= TASK ITEM =
Return the run of lines below that opens with the line containing "Where should I click to: Tap" and closes with the line containing "Select the 2025_Q2_YTD", keeping each one exact.

Collected data entries
****************

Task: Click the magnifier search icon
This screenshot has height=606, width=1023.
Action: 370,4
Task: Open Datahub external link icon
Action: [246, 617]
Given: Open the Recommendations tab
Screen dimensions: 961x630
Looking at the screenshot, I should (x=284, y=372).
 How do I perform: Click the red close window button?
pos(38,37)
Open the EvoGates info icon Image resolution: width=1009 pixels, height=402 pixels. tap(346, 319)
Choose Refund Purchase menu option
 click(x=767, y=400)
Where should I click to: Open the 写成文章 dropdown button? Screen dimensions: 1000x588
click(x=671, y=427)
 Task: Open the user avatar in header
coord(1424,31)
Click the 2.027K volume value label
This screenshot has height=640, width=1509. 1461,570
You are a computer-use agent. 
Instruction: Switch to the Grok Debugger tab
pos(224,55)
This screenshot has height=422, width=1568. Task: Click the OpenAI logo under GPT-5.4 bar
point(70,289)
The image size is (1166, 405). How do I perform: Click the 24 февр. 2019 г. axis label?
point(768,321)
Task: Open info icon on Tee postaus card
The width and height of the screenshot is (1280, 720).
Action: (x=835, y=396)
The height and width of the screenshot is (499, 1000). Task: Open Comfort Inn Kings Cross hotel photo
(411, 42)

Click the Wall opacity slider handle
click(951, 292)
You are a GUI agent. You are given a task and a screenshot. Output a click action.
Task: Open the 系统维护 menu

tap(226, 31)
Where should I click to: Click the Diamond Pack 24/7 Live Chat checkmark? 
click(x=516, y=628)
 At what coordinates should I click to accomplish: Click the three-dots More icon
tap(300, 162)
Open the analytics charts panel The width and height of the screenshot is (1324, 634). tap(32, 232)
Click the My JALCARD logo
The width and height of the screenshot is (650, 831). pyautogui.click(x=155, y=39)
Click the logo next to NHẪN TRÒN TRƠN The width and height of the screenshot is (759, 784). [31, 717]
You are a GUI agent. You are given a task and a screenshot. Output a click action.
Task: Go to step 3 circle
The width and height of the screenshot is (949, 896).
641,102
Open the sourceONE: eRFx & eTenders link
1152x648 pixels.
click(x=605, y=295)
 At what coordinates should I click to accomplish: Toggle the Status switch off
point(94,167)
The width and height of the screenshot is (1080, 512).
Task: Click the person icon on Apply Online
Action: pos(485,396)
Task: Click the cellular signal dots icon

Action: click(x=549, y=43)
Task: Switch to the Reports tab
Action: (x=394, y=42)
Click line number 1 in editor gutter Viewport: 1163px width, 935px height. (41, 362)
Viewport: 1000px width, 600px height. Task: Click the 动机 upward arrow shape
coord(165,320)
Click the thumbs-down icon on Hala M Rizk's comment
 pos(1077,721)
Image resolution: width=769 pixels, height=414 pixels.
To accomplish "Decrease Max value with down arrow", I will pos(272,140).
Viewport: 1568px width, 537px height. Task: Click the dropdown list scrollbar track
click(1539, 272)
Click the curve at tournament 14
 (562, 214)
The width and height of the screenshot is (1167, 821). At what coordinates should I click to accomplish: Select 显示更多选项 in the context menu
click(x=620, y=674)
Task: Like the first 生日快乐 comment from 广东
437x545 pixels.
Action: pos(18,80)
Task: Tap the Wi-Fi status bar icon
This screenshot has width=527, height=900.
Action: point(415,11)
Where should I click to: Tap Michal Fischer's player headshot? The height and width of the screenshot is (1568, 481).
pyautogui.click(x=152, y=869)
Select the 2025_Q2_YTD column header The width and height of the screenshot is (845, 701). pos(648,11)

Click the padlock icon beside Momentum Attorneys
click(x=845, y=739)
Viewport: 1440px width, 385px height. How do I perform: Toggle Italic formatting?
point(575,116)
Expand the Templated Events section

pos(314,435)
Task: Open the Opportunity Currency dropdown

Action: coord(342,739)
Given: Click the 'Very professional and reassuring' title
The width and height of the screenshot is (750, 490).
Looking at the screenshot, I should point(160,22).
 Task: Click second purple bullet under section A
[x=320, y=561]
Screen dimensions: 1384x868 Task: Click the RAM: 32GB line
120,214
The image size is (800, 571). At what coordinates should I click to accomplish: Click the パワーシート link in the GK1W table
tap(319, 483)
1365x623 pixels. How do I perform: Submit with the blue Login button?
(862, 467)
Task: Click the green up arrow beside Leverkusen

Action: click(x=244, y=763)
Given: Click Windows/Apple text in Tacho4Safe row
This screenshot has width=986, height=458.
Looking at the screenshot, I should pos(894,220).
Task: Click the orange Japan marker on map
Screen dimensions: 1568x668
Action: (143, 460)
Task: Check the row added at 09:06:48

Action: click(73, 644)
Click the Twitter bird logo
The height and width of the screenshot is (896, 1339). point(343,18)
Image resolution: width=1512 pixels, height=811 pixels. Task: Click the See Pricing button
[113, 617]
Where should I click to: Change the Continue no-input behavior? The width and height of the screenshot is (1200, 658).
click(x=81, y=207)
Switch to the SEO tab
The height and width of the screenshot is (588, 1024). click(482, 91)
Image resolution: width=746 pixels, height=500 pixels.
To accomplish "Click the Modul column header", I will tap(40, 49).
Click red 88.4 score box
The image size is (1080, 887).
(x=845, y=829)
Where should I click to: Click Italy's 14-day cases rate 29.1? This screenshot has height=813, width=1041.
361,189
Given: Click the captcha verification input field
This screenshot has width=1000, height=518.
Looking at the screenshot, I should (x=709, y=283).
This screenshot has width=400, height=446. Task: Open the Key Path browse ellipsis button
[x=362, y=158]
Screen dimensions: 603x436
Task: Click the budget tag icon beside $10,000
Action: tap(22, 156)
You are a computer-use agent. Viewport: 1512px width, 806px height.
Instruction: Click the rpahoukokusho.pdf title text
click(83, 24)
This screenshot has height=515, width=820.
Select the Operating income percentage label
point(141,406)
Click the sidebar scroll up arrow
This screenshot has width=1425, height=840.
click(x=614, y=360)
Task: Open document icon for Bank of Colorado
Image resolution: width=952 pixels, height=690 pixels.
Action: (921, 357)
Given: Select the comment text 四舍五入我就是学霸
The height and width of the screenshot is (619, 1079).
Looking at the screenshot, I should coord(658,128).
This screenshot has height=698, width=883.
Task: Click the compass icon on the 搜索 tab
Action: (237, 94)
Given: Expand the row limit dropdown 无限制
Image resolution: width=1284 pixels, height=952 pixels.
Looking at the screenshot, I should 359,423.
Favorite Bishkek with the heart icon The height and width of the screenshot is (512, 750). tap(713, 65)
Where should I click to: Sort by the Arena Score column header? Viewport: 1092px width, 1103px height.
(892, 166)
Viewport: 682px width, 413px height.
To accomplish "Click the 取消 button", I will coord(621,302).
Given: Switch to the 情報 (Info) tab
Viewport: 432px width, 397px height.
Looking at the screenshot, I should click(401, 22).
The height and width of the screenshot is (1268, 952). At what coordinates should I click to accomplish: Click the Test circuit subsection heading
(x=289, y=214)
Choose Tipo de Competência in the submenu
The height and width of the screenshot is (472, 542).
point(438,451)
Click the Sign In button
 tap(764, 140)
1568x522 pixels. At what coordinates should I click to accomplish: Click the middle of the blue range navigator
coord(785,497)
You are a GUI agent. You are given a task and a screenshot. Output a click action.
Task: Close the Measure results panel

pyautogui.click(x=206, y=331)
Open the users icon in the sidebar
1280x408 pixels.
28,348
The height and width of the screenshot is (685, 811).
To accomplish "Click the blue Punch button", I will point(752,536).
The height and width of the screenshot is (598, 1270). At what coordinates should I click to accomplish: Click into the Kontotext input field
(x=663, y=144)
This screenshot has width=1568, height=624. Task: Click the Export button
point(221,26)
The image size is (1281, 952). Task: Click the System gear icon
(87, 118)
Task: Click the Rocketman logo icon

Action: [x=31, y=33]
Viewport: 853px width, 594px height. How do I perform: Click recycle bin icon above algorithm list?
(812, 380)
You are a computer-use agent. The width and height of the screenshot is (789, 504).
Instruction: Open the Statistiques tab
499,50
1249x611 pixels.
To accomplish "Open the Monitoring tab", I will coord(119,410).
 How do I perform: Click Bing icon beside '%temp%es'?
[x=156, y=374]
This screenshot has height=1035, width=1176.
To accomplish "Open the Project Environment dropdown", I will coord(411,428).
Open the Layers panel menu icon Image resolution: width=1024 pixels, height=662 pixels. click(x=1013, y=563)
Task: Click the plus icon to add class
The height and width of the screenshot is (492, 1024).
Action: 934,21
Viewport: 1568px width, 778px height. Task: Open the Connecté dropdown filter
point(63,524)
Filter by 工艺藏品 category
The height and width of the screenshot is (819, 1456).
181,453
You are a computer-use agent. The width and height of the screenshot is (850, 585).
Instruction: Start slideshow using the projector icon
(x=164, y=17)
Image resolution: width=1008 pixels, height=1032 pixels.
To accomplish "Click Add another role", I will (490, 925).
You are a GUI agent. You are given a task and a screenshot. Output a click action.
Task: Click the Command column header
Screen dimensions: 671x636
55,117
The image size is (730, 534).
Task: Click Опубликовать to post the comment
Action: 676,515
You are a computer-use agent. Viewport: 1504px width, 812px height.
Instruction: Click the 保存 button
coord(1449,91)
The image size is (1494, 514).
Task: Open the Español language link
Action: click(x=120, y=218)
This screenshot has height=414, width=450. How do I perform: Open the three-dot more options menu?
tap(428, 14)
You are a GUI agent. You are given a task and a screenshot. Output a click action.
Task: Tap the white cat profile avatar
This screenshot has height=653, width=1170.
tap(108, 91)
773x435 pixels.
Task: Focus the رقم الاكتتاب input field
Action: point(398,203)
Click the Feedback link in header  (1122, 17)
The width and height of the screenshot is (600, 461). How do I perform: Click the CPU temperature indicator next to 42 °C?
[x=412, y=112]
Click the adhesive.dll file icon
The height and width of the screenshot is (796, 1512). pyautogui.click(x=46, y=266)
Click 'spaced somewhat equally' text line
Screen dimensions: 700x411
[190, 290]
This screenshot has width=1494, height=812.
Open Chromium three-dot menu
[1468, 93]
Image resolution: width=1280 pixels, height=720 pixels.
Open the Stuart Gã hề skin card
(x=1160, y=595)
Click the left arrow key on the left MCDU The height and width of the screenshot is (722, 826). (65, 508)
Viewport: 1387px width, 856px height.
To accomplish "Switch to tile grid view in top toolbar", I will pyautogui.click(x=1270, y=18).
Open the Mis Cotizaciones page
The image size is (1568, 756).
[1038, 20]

****************

= FINISHED EXERCISE =
Where should I click to: Tap Michal Fischer's player headshot? The height and width of the screenshot is (1568, 481).
pyautogui.click(x=152, y=869)
Select the 2025_Q2_YTD column header The width and height of the screenshot is (845, 701). pos(648,11)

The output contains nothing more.